Withdrawal from substances is a very uncomfortable physiological as well as psychological process. In the case of many substances (alcohol, benzos), withdrawal can be dangerous and even fatal. Unfortunately, there are some nurses who always believe that a CD patient wants as much medication as they can get, and will refuse or resist providing those medications.
Are there some patients that are really like that? Yes, yes there are.
But in detox, your goal is to stabilize the patient physiologically and keep the patient safe. So regardless of whether you think they are just trying to score, you need to really assess the patient.

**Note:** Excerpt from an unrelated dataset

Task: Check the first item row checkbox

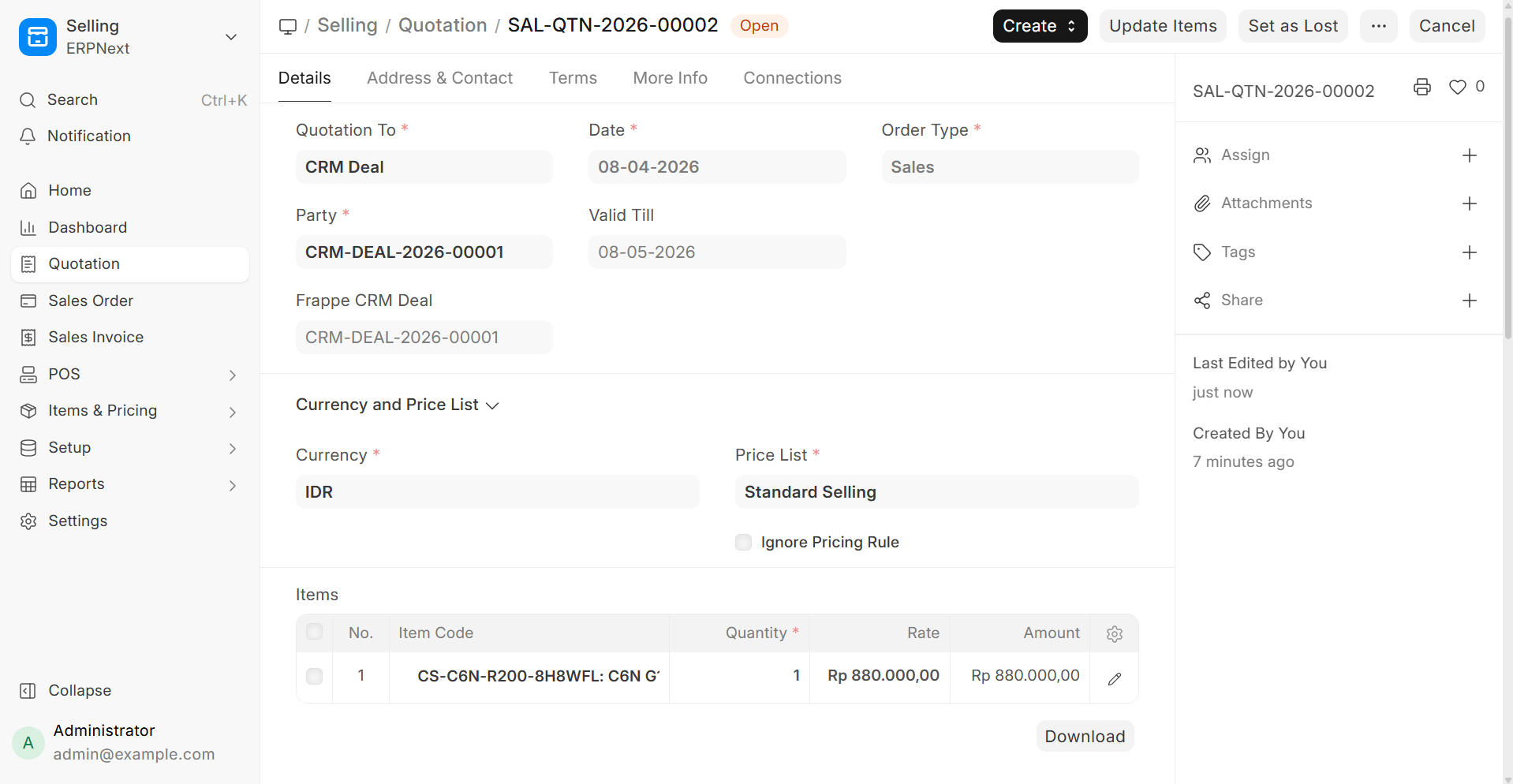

Underscoring a patient on purpose is not good because then they may not get a medication that they truly need. But at the same time, overscoring a patient does them no favors. Detox IS in its nature very uncomfortable, and the focus of medication is more to prevent complications than to make patients feel nothing whatsoever physically or mentally. Patients need to realize and learn that difference, instead of relying on medication to replace their coping skills or ease every discomfort.
That is why you need to not only consider what your patient tells you, but what you observe in the patient as well. Observe the patient not just at the assessment, but throughout the day when they don't know you are watching. Also get feedback from your techs and other staff about how the patient is doing. If you get abnormally high vitals, it's a good practice to recheck them...but have your patient sit there for a few minutes before you do so. If you have questions or concerns about a patient's S&Sx, bring them to the doctor's attention: I've heard doctors complain about their patients being undermedicated more times than I can count. Or find a nurse who does understand detox and ask his/her advice.
Also, start reading up on substance abuse and withdrawal so you know exactly what to expect from different substance withdrawals, as well as what medications might be used. CIWA is good to evaluate withdrawal progress, but it is also very broad and leans towards ETOH. Withdrawals vary wildly depending on the substance. Opiate withdrawal often resembles a bad case of the flu, cocaine and amphethamine withdrawals sleep for hours on end, while benzo withdrawals may be an anxious, restless, insomniac nervous wreck...but those S&Sx won't start peaking until a few days after they stopped taking them.
If you know what S&Sx to expect and when based on the substance, then you'll be in a better position to recognize what is "normal" withdrawal and what is a red flag for either complications or malingering.
Use your instincts and judgement, ask questions...and yes, keep assessing because it does get easier with time and practice.